A 65-year-old man is hospitalized for the management of a deep vein thrombosis (DVT) and started on a continuous intravenous unfractionated heparin infusion. On day 1, his platelet count is 180,000/μL. On day 6, his platelet count drops to 85,000/μL. He is otherwise asymptomatic, but physical examination reveals new, painful skin necrosis at the site of his previous subcutaneous heparin injections.
Which of the following is the most appropriate next step in the management of this patient?
The correct answer is:
B) Discontinue heparin and start an argatroban infusion
This patient is presenting with heparin-induced thrombocytopenia (HIT) type II. HIT is a life-threatening, immune-mediated reaction that typically occurs 5–10 days after the initiation of heparin. It is caused by IgG antibodies directed against the heparin-platelet factor 4 (PF4) complex. These antibodies bind to the Fc receptors on the surface of platelets, leading to two major consequences:
Platelet activation which triggers a massive release of prothrombotic microparticles, leading to a highly hypercoagulable state. This explains the skin necrosis and the risk of new venous or arterial thrombosis.
Platelet consumption because activated platelets are cleared by the reticuloendothelial system, causing a moderate thrombocytopenia (typically a 50% drop from baseline).
If HIT is suspected (high 4T score), the most critical steps are to stop all heparin products immediately and initiate anticoagulation with a non-heparin anticoagulant, such as a direct thrombin inhibitor (e.g., argatroban or bivalirudin) or fondaparinux.
Answer choice A: Discontinue heparin and start a warfarin loading dose, is incorrect.
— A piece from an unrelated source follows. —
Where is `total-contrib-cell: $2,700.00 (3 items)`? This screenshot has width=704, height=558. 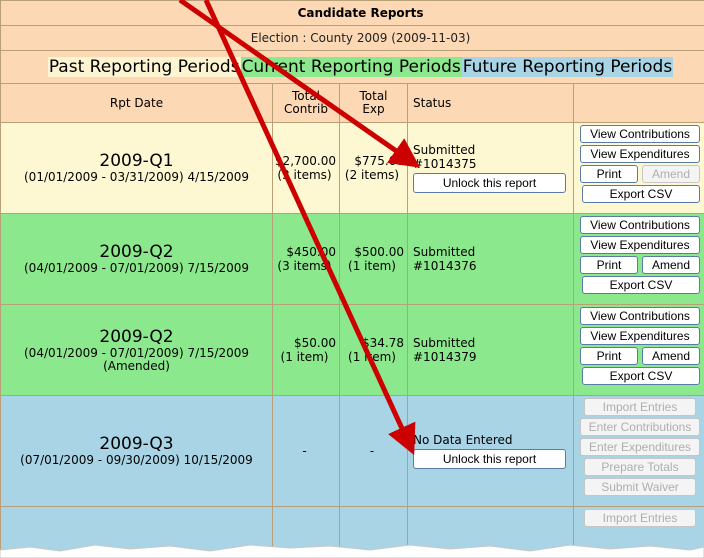
total-contrib-cell: $2,700.00 (3 items) is located at coordinates (306, 168).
Warfarin is contraindicated in the acute phase of HIT. Because warfarin rapidly depletes protein C (a natural anticoagulant) before it depletes procoagulant factors, it can cause a transient prothrombotic state that leads to venous limb gangrene in HIT patients. Warfarin should only be started once the platelet count has recovered to >150,000/μL.
Answer choice C: Discontinue heparin and transfuse one unit of apheresis platelets, is incorrect. Platelet transfusions are generally avoided in HIT because they may exacerbate the condition by providing more substrate for the PF4-heparin-IgG complexes to activate, potentially worsening the thrombotic risk.
Answer choice D: Order a platelet factor 4 (PF4) enzyme-linked immunosorbent assay (ELISA) and continue heparin pending results, is incorrect. HIT is a clinical diagnosis. If the clinical suspicion is high, as evidenced by the 50% platelet drop and skin necrosis, heparin must be stopped immediately. You should not wait for laboratory confirmation (ELISA or the more specific serotonin release assay) before taking action.
Answer choice E: Perform a bone marrow biopsy to rule out drug-induced aplastic anemia, is incorrect. HIT is a peripheral destruction process, not a marrow production issue. A biopsy would show normal or increased megakaryocytes and would not provide the diagnosis.
Key Learning Point
Heparin-induced thrombocytopenia (HIT) is a paradoxical condition where heparin causes both low platelets and life-threatening thrombosis. The diagnosis is clinical (using the 4T Score: Thrombocytopenia, Timing, Thrombosis, and oTher causes). Management requires the immediate cessation of all heparin and the initiation of a direct thrombin inhibitor like argatroban.